Tuesday, August 24, 2004
Warning!! This is a disgusting post.
As stated above, this is going to be a disgusting post. So please be prepared to go "Eeew" or "Yucks" or whatever because today, I'm going to talk about ULCERS.
This is a sick topic. My entire mouth hurts, because I have 3 freaking ulcers in it. And all three of them are located strategically around the WHOLE mouth. One in the left cheek, one in the right cheek and one on the upper right side of my.....GUMS! How wonderful! Whoever have ulcers on the gums?!? It's my bloody first time and I wonder how did it happen. @$%@$@#%@
Sickeningly, I've always got problems with ulcers and pimples. And if I don't have ulcers, I'd have pimples. And if I don't have pimples, (yes, you guessed it) I'd have bloody ulcers. So, have pimples, no ulcers, have ulcers, no pimples, blah blah blah. Argh!!!

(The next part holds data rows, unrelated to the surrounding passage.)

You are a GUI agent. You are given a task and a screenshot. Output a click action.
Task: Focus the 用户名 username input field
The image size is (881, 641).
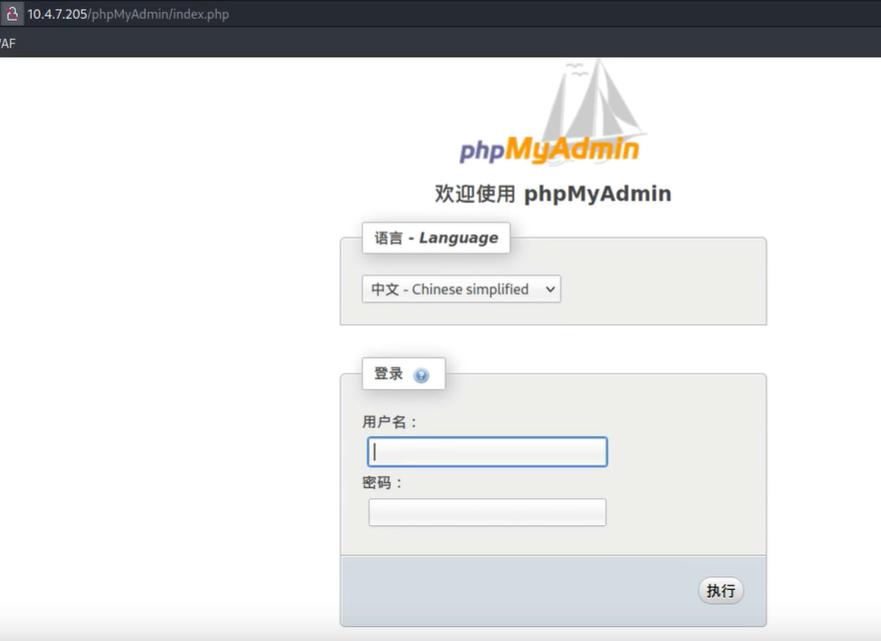(x=487, y=452)
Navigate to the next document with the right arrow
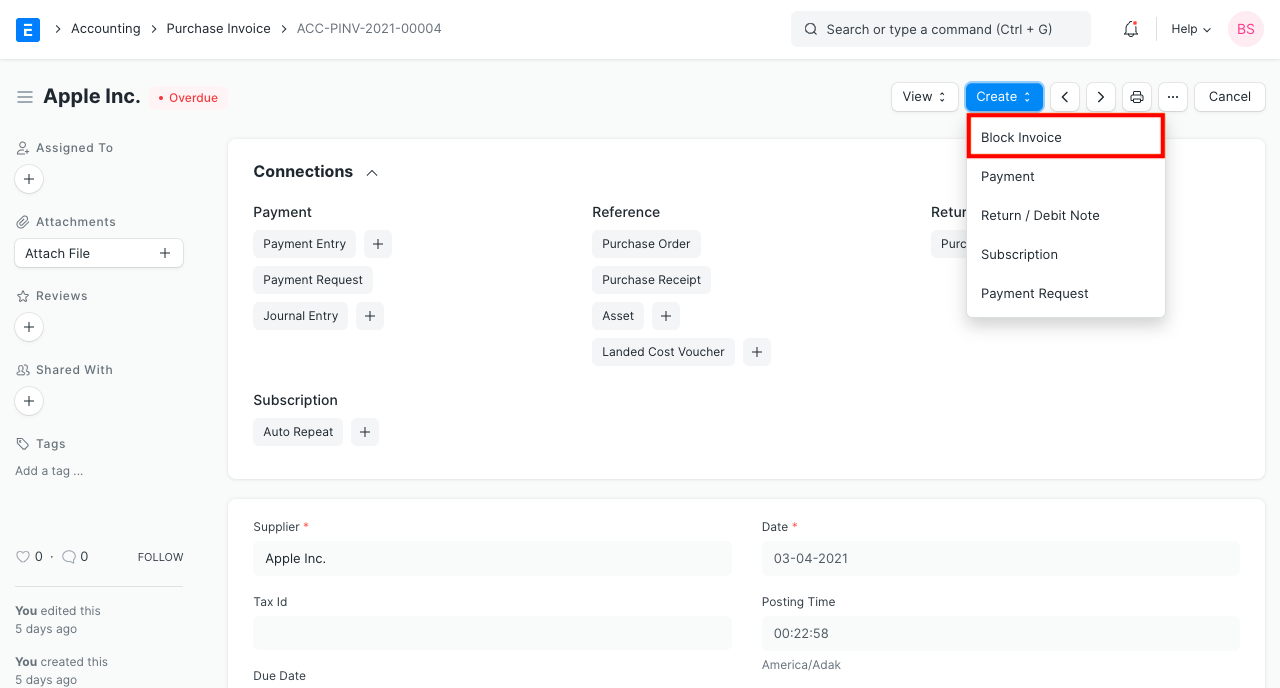This screenshot has width=1280, height=688. [1100, 96]
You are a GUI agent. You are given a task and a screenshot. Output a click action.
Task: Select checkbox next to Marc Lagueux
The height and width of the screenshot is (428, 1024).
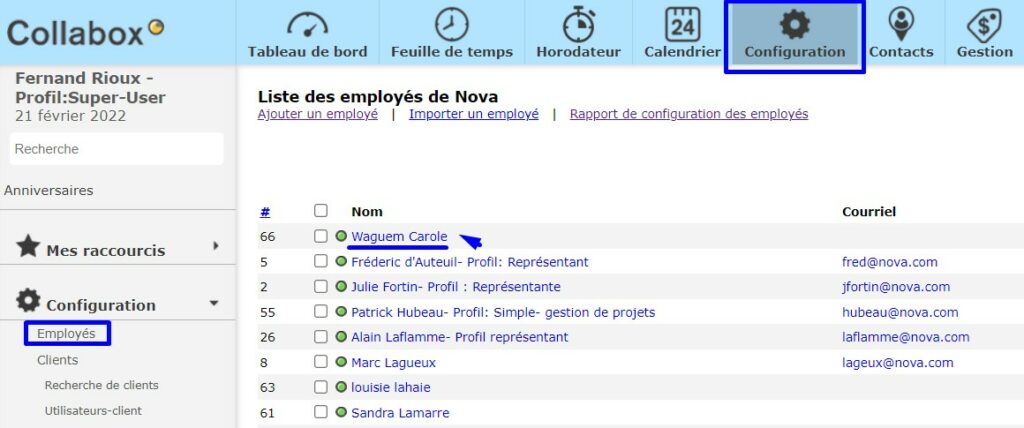click(x=321, y=362)
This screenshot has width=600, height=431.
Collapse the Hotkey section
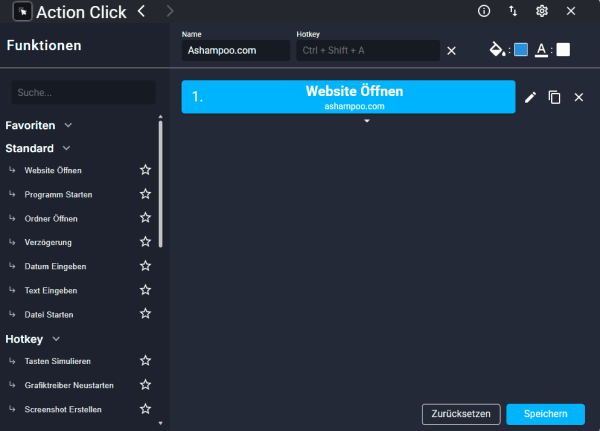coord(56,339)
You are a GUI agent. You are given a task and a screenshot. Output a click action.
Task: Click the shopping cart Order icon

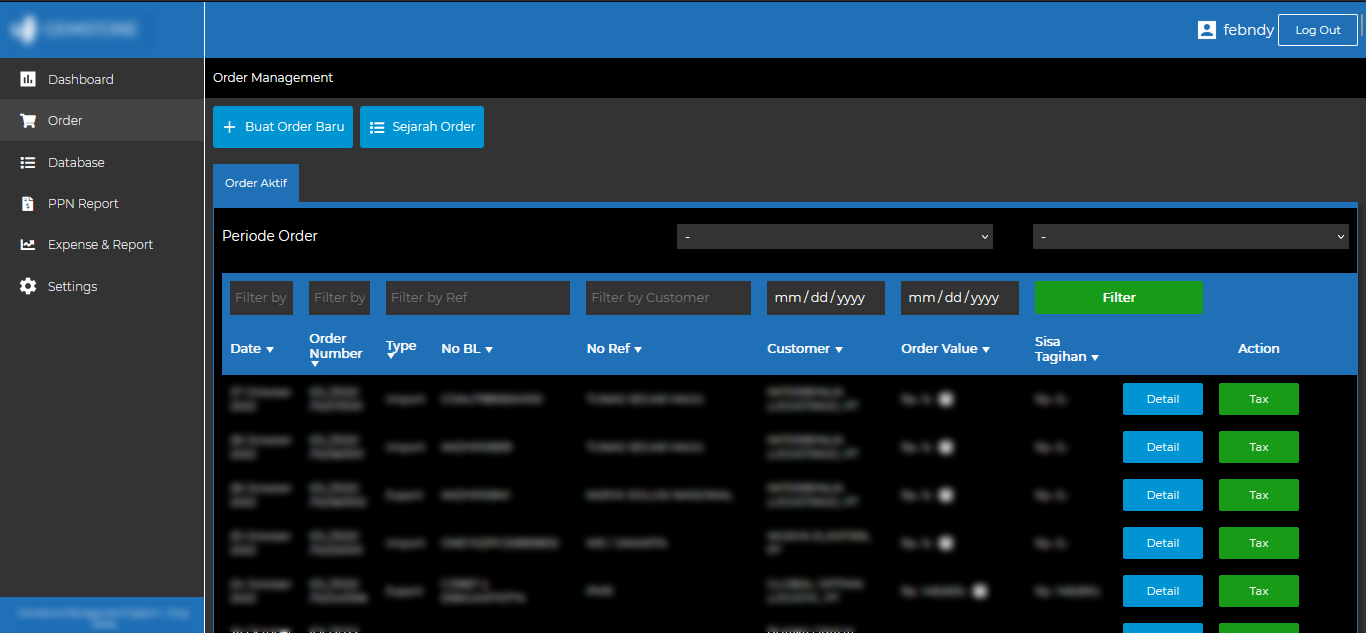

No, rinsing salt water doesn't help. I'm immune to it. Rubbing salt doesn't help too. It only makes me hurt like crazy, then gives me momentary relief as it numbs the area, then the bloody pain returns, as painful as ever. And that watermelon frost thing doesn't help too, as a kid, I always messed up the whole thing and talked as if I had a golfball in my mouth. So much for the solutions.
Anyway, speaking of ulcers, I had lots of them even as a kid. Yes, I was, and still am, plagued by freaking ulcers. The thing is, as a kid, I didn't really know how ulcers work, or how did they come about. I only knew they were "extra" white round things on your lips/mouth which made you feel miserable like hell. (Yes, I still don't know what that extra white thing is, so if you know, please educate me)
Then one fine day, when I was still as usual running to the mirror to see whether has the ulcer subsided, I made an important "discovery". I thought, "Wah lau! Must be this stupid white thing lar. Hmmm, if don't have this white thing, that means don't have ulcer liao lar!" And I was so sickeningly clever, I used my finger and began to scrape off that white thing. I can hear you say eeeeww..... And of course I bled and hurt like crazy. But as a kid, I already knew I had to tolerate in order to achieve great things. In this case, which is to endure the pain so that I will not suffer any longer. Then my mum went hysterical and sat me down with loads of water in the attempt to bring down the "heatiness". But I was still thinking I'm goddamn clever.
A few hours later, I skipped to the mirror trying to see if it worked. And the freaking white thing returned!!! As white as ever!!!! The horror. What I just did simply prolonged the agony! Argh!!!!
Enough about ulcers. I'm sure you want to puke now.
I just received a MMS message with the following picture.
Hi! I'm a dog!
Who knows I love dogs?? (Except that EVIL dog lar!) The thing is, I don't know who's the sender. Hah!